Doodling can help you come up with creative ideas.

I know what you’re thinking… why the hell would you need to come up with a half-chicken, half-dog mutant?

Although I’m sure there are many reasons you could be in need of such an idea, the fact is that doodling stimulates multiple parts of your brain that wouldn't have been stimulated had you decided to sit, stare at a blank piece of paper and brainstorm.

The shapes, along with the movements of your hand and wrist, stimulate parts of the brain that allow you to make connections between things that you otherwise would likely have never come up with.

Doodling can better help you understand your emotions.

Emotions are incredibly complex experiences. They're so complex that I would go as far as to argue that no two times in our lives do we ever feel exactly the same emotion.

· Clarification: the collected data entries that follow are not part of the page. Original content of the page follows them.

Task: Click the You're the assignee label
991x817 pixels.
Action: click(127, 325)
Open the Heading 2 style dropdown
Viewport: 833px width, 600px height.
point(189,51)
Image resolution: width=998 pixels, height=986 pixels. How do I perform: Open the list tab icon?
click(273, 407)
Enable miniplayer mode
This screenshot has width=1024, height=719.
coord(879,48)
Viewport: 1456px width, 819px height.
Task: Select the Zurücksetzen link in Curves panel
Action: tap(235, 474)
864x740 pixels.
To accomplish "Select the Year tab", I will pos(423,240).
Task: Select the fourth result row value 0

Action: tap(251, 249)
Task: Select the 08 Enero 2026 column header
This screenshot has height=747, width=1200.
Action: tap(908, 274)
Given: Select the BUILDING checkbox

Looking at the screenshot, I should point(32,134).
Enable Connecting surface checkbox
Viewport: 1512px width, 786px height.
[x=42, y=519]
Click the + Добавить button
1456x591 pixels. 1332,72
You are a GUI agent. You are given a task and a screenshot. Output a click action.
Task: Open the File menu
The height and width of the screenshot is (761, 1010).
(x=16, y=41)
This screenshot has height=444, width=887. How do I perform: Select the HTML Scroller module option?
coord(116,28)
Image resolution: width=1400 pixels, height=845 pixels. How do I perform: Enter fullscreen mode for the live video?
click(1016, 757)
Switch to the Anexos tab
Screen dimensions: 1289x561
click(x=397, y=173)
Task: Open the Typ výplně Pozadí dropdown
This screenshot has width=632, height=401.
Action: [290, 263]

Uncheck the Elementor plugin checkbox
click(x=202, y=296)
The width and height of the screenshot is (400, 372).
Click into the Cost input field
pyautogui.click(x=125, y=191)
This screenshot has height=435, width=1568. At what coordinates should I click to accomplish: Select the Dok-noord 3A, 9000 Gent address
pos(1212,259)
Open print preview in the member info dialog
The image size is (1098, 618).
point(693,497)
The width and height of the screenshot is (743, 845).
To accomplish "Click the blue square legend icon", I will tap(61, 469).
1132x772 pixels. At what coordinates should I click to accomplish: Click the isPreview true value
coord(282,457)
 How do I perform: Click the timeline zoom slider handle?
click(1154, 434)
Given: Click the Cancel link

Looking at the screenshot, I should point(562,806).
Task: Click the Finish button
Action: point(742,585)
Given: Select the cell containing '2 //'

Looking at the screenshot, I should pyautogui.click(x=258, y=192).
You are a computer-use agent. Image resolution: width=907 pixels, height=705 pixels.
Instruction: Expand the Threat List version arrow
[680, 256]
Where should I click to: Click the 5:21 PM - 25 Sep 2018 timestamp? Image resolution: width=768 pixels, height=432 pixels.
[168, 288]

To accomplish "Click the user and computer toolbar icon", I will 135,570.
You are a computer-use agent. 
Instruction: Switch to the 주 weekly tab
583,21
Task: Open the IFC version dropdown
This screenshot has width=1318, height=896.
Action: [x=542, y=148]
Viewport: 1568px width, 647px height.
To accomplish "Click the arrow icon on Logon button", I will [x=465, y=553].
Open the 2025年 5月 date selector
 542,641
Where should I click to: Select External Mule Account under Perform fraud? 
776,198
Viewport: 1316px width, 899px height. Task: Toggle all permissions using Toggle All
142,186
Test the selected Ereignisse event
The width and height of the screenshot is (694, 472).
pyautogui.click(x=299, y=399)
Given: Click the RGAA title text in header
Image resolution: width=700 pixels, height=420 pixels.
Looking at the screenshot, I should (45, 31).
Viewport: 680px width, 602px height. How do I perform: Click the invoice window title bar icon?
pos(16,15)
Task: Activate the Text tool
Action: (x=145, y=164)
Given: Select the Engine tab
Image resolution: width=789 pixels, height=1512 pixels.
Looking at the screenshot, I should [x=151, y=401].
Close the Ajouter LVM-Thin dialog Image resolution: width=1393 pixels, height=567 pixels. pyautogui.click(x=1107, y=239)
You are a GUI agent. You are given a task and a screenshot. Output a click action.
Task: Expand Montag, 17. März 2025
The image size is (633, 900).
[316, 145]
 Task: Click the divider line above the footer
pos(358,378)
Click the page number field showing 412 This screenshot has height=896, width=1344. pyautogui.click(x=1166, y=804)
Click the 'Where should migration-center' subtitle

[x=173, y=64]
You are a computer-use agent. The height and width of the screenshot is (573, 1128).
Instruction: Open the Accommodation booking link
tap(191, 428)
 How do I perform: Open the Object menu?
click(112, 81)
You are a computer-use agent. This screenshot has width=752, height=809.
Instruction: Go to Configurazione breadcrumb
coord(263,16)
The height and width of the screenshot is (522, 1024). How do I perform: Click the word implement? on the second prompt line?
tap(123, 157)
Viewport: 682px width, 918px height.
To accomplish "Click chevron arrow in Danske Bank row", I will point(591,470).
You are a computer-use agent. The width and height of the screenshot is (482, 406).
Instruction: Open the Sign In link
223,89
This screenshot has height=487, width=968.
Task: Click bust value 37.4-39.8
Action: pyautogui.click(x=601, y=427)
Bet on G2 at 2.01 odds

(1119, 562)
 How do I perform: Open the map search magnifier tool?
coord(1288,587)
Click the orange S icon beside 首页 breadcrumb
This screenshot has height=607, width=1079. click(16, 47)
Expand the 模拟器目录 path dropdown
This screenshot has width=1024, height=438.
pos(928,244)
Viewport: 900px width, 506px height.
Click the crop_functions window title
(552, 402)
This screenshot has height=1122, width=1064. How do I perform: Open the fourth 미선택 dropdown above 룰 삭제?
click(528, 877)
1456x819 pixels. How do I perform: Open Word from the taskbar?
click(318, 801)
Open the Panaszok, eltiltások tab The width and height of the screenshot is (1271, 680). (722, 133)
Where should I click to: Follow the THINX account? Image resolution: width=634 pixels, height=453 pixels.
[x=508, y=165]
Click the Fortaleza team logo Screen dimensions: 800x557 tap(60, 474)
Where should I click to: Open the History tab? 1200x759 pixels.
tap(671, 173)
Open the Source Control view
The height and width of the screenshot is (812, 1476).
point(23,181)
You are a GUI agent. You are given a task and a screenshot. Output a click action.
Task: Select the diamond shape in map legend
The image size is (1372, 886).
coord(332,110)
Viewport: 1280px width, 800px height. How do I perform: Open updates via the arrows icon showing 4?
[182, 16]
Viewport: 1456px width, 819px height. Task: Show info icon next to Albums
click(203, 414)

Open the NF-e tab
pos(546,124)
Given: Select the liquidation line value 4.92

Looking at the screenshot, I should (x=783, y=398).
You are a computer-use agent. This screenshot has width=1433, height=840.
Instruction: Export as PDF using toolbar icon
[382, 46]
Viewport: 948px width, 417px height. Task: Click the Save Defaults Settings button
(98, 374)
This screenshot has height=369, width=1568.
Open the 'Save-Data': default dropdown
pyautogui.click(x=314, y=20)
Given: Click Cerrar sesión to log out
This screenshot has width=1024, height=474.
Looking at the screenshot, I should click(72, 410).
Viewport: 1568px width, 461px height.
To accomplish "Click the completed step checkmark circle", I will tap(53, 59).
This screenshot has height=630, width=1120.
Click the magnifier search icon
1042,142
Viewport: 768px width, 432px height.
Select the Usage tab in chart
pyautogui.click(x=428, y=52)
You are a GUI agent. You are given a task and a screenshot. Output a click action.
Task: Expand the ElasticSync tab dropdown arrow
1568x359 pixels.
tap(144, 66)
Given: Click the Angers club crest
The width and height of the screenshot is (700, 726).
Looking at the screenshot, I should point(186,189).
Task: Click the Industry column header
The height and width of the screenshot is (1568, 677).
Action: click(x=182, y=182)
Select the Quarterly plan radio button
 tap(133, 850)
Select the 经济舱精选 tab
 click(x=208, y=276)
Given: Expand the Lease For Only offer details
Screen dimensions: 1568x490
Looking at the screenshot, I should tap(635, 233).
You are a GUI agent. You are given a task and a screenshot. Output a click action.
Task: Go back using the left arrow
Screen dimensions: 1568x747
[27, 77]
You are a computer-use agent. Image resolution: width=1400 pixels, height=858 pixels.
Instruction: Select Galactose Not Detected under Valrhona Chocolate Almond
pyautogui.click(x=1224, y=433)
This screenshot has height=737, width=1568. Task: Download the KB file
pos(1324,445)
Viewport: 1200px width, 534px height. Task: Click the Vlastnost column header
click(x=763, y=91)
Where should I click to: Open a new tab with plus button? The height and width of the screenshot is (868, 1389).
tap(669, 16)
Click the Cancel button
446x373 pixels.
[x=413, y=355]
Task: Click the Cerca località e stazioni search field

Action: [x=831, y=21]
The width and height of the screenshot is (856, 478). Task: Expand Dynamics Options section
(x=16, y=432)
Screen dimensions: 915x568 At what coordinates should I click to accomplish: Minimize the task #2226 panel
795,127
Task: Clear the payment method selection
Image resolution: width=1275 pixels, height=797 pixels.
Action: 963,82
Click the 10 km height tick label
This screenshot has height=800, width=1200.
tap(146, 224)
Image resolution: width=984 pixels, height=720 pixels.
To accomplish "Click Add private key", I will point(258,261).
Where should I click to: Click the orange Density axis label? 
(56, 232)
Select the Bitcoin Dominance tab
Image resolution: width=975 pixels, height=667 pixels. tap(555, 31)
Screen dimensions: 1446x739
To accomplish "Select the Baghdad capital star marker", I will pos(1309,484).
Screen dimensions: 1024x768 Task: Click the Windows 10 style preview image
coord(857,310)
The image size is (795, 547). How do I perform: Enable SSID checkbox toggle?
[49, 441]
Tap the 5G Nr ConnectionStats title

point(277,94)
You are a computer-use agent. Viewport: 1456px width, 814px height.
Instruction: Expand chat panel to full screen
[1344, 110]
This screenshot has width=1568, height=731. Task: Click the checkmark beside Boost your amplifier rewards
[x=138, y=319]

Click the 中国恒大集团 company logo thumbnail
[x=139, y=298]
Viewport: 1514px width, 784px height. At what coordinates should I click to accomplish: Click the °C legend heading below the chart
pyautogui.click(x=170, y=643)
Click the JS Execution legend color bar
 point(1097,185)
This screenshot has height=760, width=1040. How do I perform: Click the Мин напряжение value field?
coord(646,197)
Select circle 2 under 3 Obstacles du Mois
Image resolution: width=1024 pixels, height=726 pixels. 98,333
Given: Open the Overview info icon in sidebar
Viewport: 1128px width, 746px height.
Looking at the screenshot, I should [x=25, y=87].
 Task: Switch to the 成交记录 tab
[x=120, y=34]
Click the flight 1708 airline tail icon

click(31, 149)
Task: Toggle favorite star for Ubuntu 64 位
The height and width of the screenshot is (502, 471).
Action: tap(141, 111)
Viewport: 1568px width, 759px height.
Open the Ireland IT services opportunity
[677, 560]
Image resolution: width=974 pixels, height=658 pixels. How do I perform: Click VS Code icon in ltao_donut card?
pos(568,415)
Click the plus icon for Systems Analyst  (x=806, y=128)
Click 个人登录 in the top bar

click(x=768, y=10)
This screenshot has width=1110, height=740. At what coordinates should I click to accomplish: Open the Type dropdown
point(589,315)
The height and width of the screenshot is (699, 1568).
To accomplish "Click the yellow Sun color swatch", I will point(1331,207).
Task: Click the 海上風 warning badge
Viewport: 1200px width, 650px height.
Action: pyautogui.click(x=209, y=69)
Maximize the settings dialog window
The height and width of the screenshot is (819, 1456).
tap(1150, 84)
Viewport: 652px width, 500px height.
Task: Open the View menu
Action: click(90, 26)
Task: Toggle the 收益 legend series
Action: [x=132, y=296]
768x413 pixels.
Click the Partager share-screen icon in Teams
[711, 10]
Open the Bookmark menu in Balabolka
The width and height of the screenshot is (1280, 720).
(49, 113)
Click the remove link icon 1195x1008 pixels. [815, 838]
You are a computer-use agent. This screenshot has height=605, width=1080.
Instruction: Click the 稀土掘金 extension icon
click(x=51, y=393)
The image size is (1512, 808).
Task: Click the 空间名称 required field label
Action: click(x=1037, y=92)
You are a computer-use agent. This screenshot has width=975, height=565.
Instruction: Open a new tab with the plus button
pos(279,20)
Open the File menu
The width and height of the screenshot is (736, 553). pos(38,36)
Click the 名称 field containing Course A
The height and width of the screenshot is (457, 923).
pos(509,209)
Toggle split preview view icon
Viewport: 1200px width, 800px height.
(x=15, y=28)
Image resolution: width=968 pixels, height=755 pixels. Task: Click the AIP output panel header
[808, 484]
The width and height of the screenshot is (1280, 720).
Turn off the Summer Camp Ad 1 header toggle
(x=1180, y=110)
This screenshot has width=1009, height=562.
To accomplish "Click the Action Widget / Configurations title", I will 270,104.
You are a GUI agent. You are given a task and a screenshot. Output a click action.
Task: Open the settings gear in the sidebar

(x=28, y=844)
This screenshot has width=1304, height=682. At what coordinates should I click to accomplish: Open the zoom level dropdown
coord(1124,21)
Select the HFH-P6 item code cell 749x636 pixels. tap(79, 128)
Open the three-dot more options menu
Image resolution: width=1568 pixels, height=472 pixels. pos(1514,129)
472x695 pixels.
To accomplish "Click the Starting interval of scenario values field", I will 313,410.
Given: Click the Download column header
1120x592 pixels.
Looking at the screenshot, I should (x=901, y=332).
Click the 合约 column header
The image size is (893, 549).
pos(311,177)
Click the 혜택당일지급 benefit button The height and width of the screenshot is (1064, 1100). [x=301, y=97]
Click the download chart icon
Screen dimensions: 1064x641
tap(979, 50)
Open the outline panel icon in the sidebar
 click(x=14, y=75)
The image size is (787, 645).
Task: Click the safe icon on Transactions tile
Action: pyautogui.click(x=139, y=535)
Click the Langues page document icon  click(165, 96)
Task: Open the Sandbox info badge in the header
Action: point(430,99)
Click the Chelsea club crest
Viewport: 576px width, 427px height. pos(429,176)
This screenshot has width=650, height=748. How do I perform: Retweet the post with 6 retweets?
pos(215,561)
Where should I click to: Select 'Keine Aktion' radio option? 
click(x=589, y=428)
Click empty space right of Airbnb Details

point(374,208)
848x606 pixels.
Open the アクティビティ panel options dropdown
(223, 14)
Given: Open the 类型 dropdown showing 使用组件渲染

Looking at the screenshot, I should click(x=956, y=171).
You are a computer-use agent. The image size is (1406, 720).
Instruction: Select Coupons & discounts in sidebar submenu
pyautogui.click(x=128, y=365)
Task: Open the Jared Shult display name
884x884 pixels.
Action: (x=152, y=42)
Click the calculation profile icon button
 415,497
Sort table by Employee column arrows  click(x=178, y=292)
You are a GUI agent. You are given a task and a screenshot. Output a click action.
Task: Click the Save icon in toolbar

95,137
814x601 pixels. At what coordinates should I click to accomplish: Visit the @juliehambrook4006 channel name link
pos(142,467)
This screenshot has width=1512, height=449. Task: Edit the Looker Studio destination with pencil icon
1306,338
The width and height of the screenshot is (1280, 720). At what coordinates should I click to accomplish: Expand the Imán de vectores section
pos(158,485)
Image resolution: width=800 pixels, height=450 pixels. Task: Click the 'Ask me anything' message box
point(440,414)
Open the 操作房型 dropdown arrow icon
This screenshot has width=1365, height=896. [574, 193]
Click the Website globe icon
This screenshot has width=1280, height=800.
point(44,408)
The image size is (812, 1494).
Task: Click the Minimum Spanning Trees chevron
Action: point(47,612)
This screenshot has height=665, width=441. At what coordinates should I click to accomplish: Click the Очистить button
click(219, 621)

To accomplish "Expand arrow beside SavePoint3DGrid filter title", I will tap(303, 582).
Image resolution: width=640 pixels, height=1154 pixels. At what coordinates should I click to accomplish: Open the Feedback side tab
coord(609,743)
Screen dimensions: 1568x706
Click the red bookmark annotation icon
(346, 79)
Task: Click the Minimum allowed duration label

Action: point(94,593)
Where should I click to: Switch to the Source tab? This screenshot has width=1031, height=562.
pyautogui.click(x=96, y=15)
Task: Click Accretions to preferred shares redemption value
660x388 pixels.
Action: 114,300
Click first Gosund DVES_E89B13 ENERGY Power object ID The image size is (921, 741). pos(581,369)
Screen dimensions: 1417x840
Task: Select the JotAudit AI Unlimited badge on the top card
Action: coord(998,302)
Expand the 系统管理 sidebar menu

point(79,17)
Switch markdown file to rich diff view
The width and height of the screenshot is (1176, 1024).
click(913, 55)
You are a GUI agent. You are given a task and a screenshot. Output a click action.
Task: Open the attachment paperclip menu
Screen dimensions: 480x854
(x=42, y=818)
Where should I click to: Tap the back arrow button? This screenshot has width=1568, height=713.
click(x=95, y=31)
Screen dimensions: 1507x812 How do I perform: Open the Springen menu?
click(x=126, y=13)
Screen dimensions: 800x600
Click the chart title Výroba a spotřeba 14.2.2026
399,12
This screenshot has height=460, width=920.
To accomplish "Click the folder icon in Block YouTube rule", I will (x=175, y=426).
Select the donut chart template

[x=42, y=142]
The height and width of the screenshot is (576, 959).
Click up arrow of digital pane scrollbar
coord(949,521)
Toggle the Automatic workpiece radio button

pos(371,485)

Emotions are tightly intertwined with the memories associated with them; as two memories are never exactly the same -- nor the summation of our memories ever the same -- two emotions cannot ever be exactly the same.

Now try putting a complete emotion into words. It isn’t possible, either. Of course, some emotions are on the simpler side, or at least seem as such to us. But then we have those that are so incredibly complicated that we can’t find words to describe them.

Thankfully, doodles and drawings -- art in general -- allow for a subtlety that language does not.

Draw a doodle of your emotions instead of writing them down and you will understand your emotions better.

Doodling can help you improve on already existing ideas.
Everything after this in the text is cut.